* Work request
What are the lines, written out exactly, from the one containing "[Mute] (122, 2477)" to the end of the entries below? Include both ends and nothing more.

Items from a dataset:
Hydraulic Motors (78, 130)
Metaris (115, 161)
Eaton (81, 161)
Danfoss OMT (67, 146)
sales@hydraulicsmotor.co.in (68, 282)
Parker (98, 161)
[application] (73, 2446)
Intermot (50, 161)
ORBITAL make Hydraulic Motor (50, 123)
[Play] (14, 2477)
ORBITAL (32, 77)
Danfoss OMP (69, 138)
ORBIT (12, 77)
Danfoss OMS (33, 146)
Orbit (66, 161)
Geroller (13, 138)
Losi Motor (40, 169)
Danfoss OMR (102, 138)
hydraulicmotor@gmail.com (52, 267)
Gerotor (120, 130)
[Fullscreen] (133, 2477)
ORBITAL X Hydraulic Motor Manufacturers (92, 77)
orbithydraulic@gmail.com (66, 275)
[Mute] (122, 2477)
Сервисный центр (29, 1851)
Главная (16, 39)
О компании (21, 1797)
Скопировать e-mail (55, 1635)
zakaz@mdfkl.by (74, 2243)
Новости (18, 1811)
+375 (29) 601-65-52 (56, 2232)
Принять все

* Task solution
[Mute] (122, 2477)
Сервисный центр (29, 1851)
Главная (16, 39)
О компании (21, 1797)
Скопировать e-mail (55, 1635)
zakaz@mdfkl.by (74, 2243)
Новости (18, 1811)
+375 (29) 601-65-52 (56, 2232)
Принять все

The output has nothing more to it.